Der Gegenverkehr ist gut sichtbar und wird daher auch beachtet. Die Bahn, die parallel zum Auto - also von hinten kommt -, liegt nicht im direkten Sichtfeld des Autofahrers und wird somit oft nicht wahrgenommen und deshalb nicht beachtet.

Warum kann die Bahn nicht bremsen, wenn ein Auto fälschlicherweise nach links über die Gleise abbiegt?

Die Bahn hat einen längeren Bremsweg als ein Auto. Oft reicht der Weg nicht mehr aus, um rechtzeitig zum Stehen zu kommen.

Der Bahnfahrer kann auch erst reagieren, wenn er erkennt, dass das Auto auf die Gleise abbiegt. Vorher gibt es keine Anzeichen, da die Verkehrsregeln ein Abbiegen nicht vorsehen.
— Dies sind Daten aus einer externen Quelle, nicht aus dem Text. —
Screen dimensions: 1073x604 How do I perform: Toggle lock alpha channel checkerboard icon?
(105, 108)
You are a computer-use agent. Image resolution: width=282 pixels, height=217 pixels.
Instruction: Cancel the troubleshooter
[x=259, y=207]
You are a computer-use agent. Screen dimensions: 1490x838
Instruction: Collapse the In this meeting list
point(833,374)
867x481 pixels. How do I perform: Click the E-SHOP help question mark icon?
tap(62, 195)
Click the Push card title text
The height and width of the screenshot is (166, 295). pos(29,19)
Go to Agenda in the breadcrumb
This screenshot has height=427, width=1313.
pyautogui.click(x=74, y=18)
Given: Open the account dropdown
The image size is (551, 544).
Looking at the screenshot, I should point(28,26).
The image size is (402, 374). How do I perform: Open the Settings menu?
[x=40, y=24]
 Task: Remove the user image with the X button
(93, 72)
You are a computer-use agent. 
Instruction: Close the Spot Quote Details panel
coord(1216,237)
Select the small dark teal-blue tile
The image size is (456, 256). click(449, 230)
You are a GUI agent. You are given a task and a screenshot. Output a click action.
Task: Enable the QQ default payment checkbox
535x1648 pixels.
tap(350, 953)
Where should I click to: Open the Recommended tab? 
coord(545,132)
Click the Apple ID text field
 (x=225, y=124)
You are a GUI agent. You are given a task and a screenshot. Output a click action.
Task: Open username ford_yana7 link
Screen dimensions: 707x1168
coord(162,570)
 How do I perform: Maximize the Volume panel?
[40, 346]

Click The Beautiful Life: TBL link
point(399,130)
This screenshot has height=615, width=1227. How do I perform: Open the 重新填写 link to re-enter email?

Was passiert bei einem Unfall mit den Fahrgästen?

Nicht nur der Autofahrer und der Bahnfahrer können sich schwere Verletzungen zuziehen. Auch die Fahrgäste im Innenraum verletzen sich durch den Aufprall oder eine Notbremsung.

Welche Auswirkungen hat ein solcher Unfall?

Es entsteht dadurch oft nicht nur ein hoher Sachschaden, viel schlimmer sind die Verletzungen, die sich die Beteiligten zuziehen. Darüber hinaus kommt der Stadtbahnverkehr an dieser Stelle bis zur kompletten Räumung zum Erliegen. Das betrifft oft auch andere Linien im Stadtbahnnetz.